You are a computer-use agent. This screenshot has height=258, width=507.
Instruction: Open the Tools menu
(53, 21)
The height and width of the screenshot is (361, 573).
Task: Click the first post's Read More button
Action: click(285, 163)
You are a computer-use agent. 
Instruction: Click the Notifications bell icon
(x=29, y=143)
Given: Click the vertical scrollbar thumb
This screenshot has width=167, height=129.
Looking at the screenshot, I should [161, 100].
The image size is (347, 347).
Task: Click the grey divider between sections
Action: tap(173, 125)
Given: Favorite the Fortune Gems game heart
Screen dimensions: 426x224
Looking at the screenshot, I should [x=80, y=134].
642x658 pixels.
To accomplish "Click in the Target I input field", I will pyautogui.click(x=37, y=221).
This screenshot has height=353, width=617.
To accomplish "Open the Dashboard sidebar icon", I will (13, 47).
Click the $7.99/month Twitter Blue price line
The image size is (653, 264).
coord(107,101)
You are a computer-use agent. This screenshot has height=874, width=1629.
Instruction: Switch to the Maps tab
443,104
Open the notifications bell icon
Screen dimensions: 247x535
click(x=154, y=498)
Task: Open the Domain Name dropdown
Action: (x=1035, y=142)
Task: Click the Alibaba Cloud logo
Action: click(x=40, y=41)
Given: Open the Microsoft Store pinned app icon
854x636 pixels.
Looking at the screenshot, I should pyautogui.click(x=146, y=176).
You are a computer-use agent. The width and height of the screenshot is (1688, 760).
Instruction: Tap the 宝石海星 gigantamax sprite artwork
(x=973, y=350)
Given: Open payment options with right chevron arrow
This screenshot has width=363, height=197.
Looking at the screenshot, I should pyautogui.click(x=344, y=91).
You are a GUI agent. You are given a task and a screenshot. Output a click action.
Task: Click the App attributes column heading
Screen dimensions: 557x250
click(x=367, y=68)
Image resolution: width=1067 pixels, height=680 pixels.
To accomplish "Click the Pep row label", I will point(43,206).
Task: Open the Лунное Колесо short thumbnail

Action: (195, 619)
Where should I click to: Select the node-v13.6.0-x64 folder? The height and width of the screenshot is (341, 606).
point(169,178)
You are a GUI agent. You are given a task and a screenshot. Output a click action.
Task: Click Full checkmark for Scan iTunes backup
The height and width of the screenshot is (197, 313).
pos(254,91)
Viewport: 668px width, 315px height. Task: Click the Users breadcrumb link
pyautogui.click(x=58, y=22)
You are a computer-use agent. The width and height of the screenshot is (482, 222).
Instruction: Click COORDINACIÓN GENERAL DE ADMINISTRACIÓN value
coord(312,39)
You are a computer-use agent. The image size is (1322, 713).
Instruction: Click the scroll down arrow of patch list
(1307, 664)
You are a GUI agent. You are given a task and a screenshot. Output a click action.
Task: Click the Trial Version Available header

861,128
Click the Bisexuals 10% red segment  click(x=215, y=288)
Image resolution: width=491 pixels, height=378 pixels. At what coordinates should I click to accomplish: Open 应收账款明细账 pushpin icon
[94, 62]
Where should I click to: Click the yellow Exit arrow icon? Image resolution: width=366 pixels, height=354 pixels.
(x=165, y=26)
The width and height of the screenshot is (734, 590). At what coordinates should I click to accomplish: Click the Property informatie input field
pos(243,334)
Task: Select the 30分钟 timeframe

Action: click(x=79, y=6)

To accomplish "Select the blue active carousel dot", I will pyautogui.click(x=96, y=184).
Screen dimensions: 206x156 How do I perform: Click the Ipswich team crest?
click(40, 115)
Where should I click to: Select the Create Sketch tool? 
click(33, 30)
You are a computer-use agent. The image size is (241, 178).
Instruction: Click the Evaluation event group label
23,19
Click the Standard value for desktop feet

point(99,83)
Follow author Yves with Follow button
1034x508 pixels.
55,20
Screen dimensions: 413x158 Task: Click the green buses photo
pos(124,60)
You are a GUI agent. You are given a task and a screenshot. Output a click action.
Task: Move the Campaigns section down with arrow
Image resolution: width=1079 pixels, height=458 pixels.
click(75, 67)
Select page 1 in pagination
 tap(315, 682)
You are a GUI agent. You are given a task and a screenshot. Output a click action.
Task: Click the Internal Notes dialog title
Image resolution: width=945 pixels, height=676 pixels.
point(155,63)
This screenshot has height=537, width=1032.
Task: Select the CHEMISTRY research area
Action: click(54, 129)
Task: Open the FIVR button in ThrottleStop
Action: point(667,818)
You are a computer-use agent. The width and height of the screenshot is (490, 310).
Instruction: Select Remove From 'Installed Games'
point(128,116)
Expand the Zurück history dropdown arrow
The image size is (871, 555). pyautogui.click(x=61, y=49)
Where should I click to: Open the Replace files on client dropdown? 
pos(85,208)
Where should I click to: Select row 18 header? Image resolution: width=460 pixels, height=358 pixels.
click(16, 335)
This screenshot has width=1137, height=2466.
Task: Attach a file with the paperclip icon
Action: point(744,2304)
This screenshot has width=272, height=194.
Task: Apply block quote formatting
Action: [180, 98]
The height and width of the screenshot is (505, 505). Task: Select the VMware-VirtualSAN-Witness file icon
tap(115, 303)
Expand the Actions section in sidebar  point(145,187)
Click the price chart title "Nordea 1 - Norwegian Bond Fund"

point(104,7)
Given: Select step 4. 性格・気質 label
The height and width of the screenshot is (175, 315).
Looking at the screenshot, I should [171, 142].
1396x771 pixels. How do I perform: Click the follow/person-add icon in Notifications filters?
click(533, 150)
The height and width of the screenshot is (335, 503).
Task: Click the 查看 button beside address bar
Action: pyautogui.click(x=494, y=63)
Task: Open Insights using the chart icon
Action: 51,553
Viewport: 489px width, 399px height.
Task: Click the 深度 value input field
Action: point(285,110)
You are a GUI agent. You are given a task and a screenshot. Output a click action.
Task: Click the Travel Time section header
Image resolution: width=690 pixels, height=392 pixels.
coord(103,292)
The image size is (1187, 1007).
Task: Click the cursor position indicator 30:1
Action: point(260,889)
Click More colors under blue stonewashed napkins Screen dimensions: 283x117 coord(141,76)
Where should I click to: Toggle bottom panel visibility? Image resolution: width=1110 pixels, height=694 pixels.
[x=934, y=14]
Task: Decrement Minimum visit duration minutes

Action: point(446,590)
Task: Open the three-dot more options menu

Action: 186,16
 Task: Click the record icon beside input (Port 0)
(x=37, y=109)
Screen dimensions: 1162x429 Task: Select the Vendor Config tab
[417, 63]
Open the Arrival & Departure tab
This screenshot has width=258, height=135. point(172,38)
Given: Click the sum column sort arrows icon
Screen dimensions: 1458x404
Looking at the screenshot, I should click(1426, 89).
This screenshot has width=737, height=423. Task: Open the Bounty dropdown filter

━━━━━━━━━━

• What the task asks: Only one part of the material above is to be transcribed, namely the lines starting with the line that has "Instruction: Switch to the Maps tab" and going on through the line that has "Click the Bisexuals", exactly as they stand.

• Output for this task:
Instruction: Switch to the Maps tab
443,104
Open the notifications bell icon
Screen dimensions: 247x535
click(x=154, y=498)
Task: Open the Domain Name dropdown
Action: (x=1035, y=142)
Task: Click the Alibaba Cloud logo
Action: click(x=40, y=41)
Given: Open the Microsoft Store pinned app icon
854x636 pixels.
Looking at the screenshot, I should pyautogui.click(x=146, y=176).
You are a computer-use agent. The width and height of the screenshot is (1688, 760).
Instruction: Tap the 宝石海星 gigantamax sprite artwork
(x=973, y=350)
Given: Open payment options with right chevron arrow
This screenshot has width=363, height=197.
Looking at the screenshot, I should pyautogui.click(x=344, y=91).
You are a GUI agent. You are given a task and a screenshot. Output a click action.
Task: Click the App attributes column heading
Screen dimensions: 557x250
click(x=367, y=68)
Image resolution: width=1067 pixels, height=680 pixels.
To accomplish "Click the Pep row label", I will point(43,206).
Task: Open the Лунное Колесо short thumbnail

Action: (195, 619)
Where should I click to: Select the node-v13.6.0-x64 folder? The height and width of the screenshot is (341, 606).
point(169,178)
You are a GUI agent. You are given a task and a screenshot. Output a click action.
Task: Click Full checkmark for Scan iTunes backup
The height and width of the screenshot is (197, 313).
pos(254,91)
Viewport: 668px width, 315px height. Task: Click the Users breadcrumb link
pyautogui.click(x=58, y=22)
You are a computer-use agent. The width and height of the screenshot is (482, 222).
Instruction: Click COORDINACIÓN GENERAL DE ADMINISTRACIÓN value
coord(312,39)
You are a computer-use agent. The image size is (1322, 713).
Instruction: Click the scroll down arrow of patch list
(1307, 664)
You are a GUI agent. You are given a task and a screenshot. Output a click action.
Task: Click the Trial Version Available header

861,128
Click the Bisexuals 10% red segment  click(x=215, y=288)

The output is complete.